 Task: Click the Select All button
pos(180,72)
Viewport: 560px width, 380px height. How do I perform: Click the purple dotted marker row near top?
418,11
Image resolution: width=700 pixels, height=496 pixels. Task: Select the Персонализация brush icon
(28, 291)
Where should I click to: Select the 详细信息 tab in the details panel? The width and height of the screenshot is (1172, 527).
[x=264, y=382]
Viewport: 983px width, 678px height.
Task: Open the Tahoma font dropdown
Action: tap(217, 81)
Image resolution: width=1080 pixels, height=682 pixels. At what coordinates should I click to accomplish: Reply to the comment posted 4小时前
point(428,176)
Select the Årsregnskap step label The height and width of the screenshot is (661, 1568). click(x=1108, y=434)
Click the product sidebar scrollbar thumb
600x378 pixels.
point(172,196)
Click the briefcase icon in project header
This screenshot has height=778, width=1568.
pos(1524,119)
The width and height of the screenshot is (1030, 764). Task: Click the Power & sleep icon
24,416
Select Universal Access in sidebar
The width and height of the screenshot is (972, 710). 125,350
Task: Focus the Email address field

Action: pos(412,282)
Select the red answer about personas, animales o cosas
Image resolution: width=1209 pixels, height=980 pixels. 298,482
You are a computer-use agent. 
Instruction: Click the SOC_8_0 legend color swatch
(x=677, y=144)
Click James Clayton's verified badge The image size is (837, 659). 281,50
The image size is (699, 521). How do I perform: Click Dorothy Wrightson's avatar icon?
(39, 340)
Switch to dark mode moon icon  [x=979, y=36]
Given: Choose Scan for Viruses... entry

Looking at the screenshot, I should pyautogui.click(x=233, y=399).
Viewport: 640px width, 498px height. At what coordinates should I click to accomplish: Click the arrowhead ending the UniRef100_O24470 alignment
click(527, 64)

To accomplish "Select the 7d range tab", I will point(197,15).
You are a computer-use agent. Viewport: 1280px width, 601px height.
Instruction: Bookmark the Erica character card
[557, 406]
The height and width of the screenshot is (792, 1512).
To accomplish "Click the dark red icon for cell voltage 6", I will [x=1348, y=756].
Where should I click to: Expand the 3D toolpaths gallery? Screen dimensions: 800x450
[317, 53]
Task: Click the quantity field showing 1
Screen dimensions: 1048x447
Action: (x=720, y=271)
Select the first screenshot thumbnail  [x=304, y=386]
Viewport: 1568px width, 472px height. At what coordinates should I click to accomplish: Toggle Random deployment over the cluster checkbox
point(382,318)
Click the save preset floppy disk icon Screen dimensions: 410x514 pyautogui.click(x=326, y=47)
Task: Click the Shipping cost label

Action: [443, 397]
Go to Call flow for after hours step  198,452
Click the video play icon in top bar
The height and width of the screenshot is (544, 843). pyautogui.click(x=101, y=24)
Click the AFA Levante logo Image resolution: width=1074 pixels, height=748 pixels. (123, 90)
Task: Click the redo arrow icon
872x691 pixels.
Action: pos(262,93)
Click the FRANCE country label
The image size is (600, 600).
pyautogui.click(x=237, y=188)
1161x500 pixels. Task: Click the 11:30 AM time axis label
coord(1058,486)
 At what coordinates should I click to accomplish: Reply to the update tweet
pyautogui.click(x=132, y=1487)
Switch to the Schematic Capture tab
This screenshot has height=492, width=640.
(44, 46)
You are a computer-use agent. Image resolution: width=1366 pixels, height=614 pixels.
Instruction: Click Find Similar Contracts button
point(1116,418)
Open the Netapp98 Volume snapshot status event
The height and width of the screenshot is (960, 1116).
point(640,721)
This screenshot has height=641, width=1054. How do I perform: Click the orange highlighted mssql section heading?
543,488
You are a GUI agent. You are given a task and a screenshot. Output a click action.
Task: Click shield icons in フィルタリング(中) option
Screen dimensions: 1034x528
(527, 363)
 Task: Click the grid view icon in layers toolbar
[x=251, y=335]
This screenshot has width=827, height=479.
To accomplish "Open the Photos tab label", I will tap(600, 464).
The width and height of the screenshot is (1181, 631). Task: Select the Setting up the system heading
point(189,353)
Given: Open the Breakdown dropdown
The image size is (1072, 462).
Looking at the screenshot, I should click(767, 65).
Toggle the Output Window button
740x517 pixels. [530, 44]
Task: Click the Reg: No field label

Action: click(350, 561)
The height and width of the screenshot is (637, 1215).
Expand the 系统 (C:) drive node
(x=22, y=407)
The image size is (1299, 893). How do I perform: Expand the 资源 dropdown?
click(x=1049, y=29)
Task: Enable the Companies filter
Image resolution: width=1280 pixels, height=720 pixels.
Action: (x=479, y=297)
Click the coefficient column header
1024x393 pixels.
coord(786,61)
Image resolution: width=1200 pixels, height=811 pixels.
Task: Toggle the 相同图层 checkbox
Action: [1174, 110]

__________________________________________________

● Task description: Show every line of the data that includes the string "will".

● Response to the task:
To accomplish "Select the 7d range tab", I will point(197,15).
To accomplish "Click the dark red icon for cell voltage 6", I will [x=1348, y=756].
To accomplish "Open the Photos tab label", I will tap(600, 464).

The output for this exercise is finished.